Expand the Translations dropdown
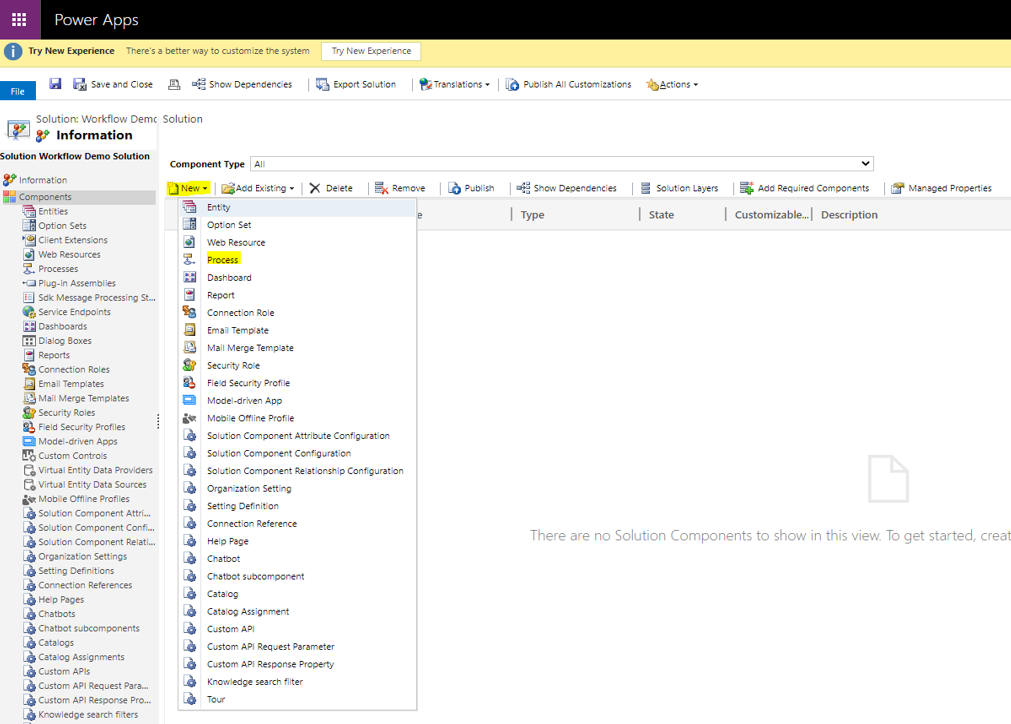The height and width of the screenshot is (724, 1011). click(455, 84)
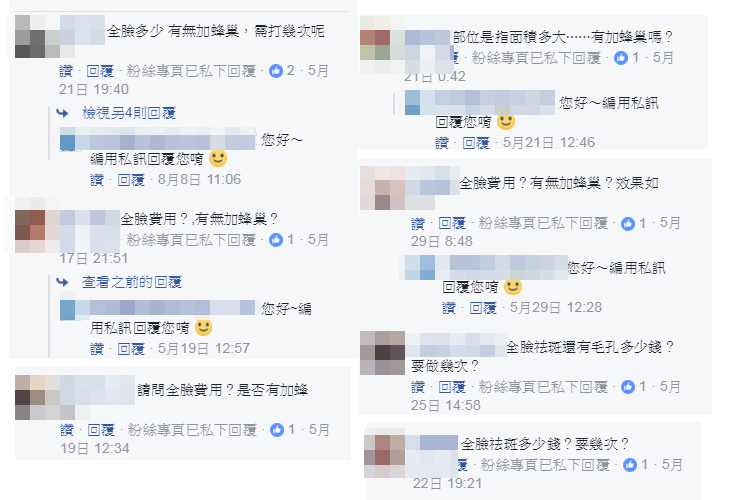750x500 pixels.
Task: Expand 檢視另4則回覆 replies
Action: 129,113
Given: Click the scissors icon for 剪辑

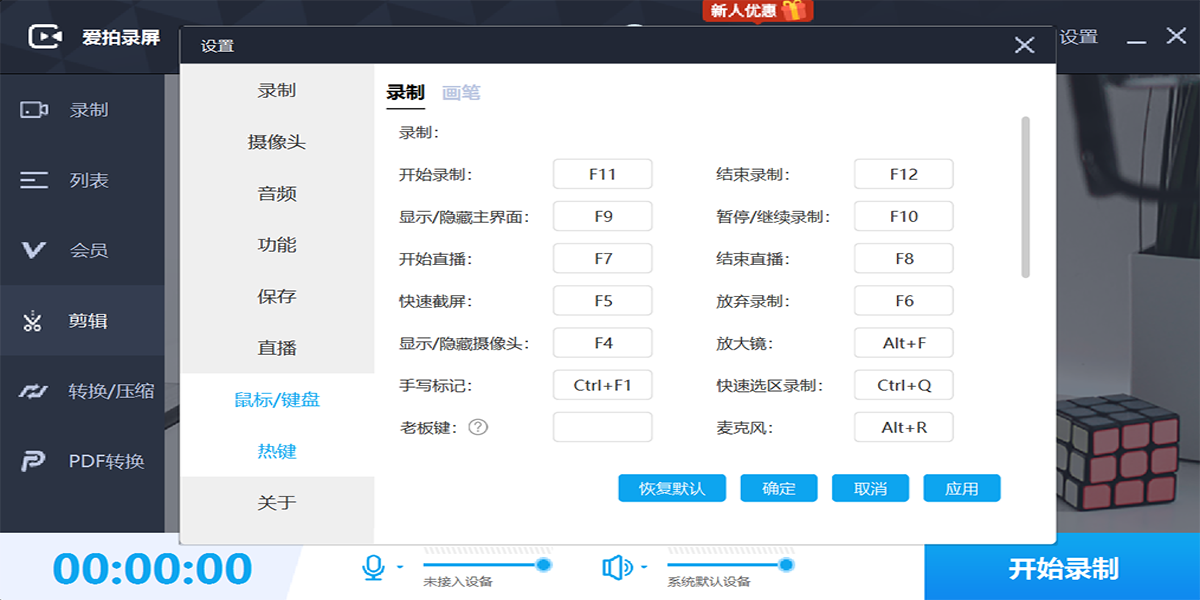Looking at the screenshot, I should point(33,321).
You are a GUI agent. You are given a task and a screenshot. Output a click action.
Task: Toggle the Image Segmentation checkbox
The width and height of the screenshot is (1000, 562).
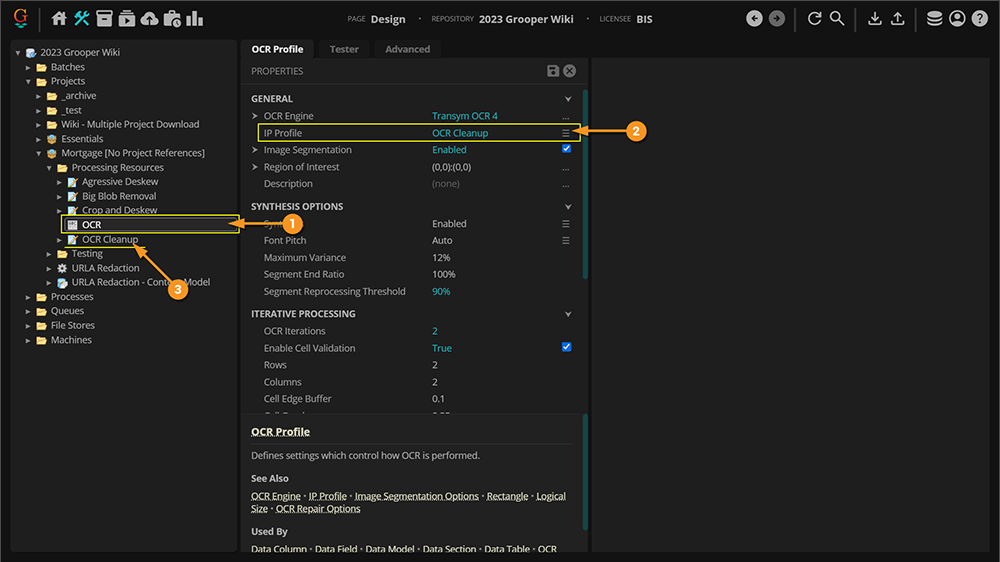[x=566, y=149]
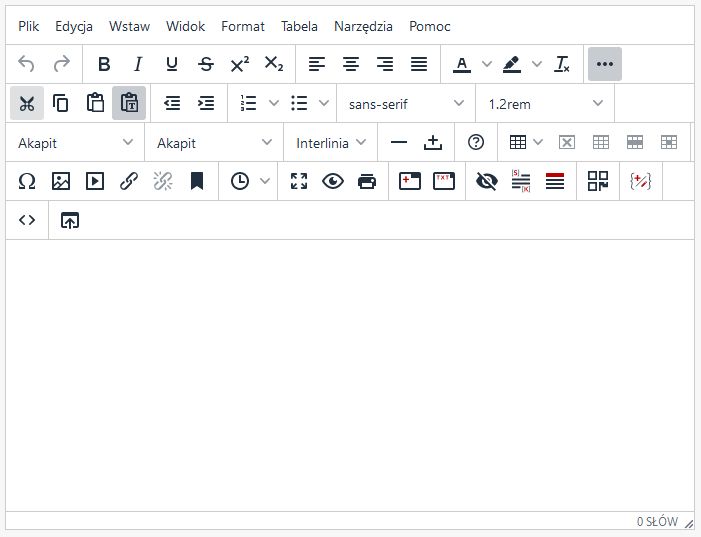Insert a special character with the Omega icon

tap(27, 181)
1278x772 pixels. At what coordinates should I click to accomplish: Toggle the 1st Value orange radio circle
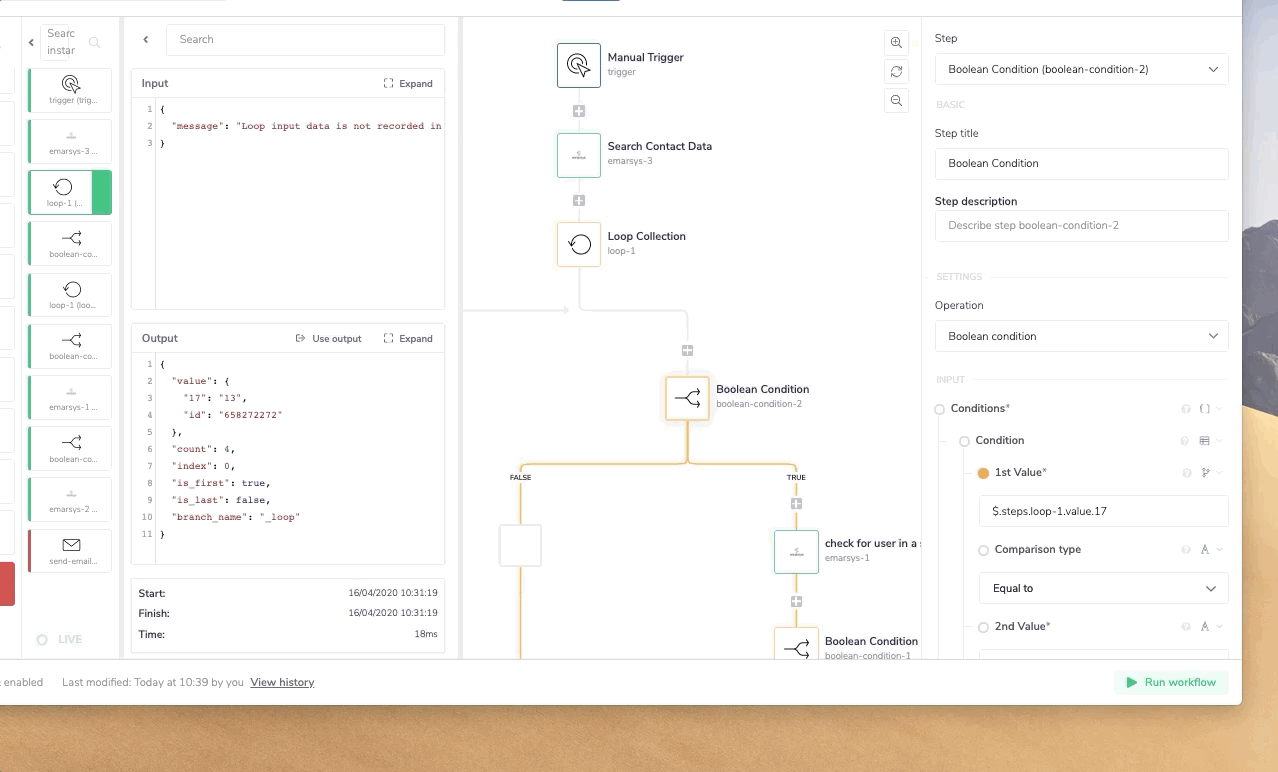983,473
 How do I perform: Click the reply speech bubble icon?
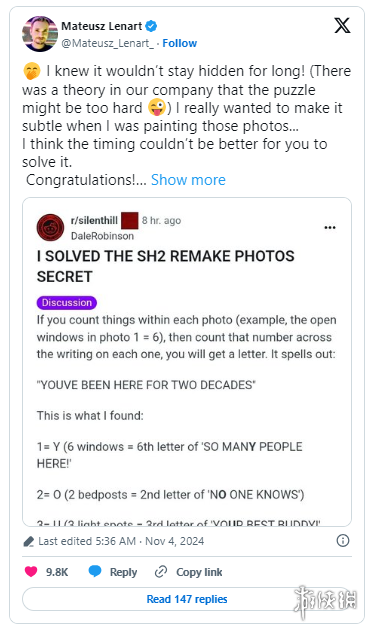95,571
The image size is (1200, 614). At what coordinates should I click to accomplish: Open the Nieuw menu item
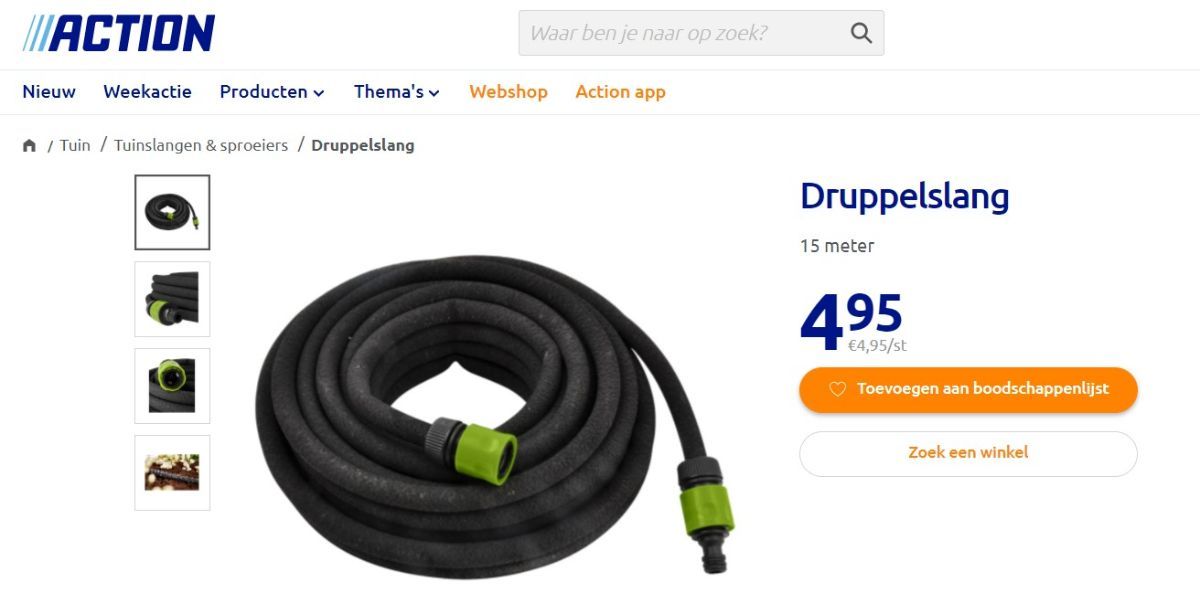click(49, 92)
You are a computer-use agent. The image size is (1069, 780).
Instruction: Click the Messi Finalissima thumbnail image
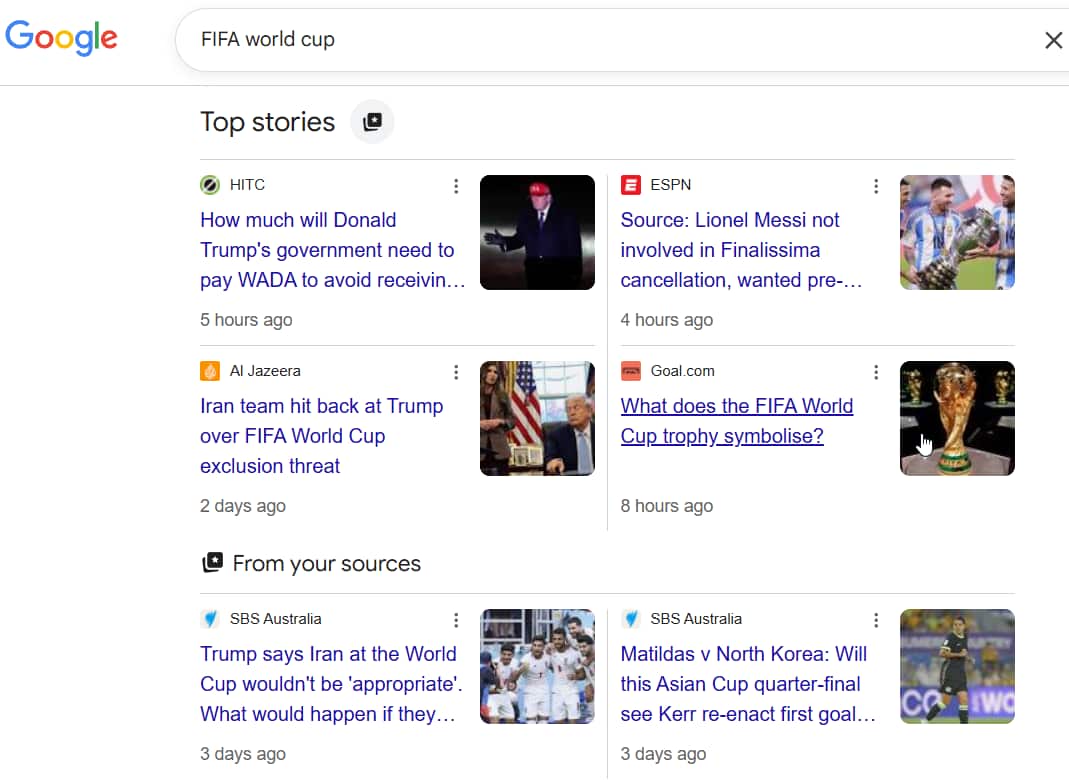pyautogui.click(x=957, y=232)
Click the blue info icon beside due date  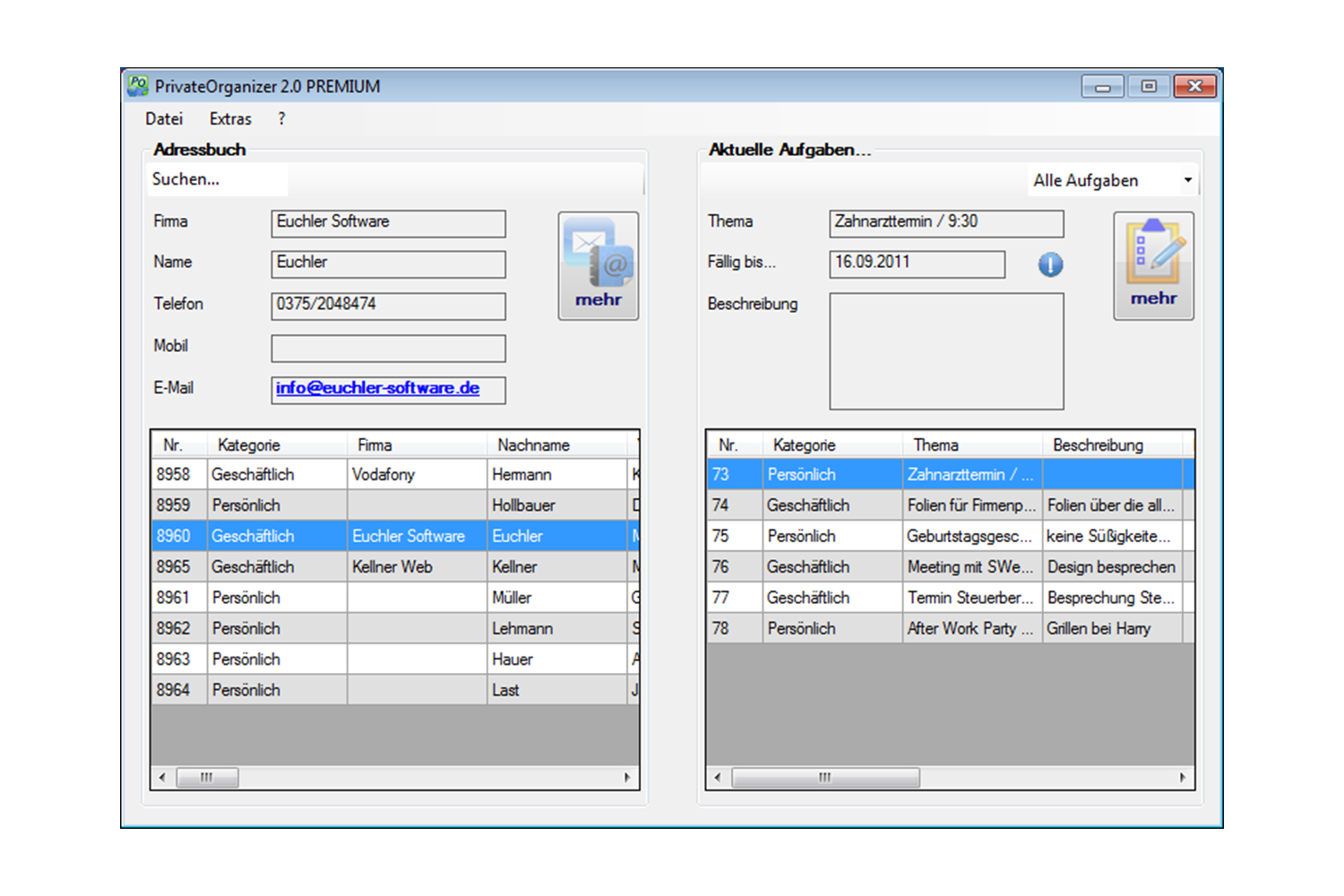click(x=1050, y=264)
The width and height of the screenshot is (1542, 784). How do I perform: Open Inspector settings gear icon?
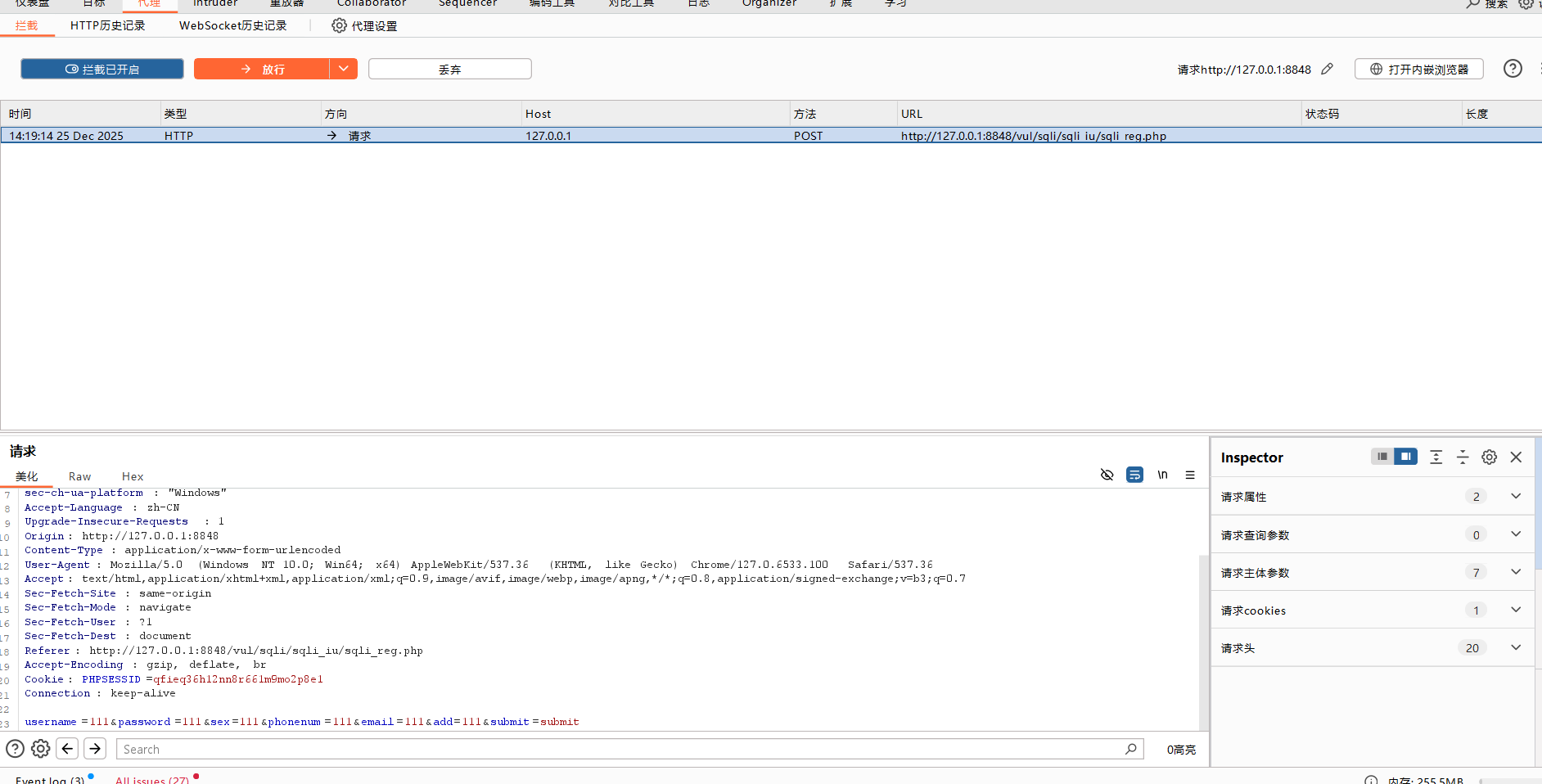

++++++++++++++++++++

Check the listing above for "agent". Show every line where it turns up.

**RESPONSE TO THE TASK**
You are a GUI agent. You are given a task and a screenshot. Output a click action.
You are a computer-use agent. The image size is (1069, 780).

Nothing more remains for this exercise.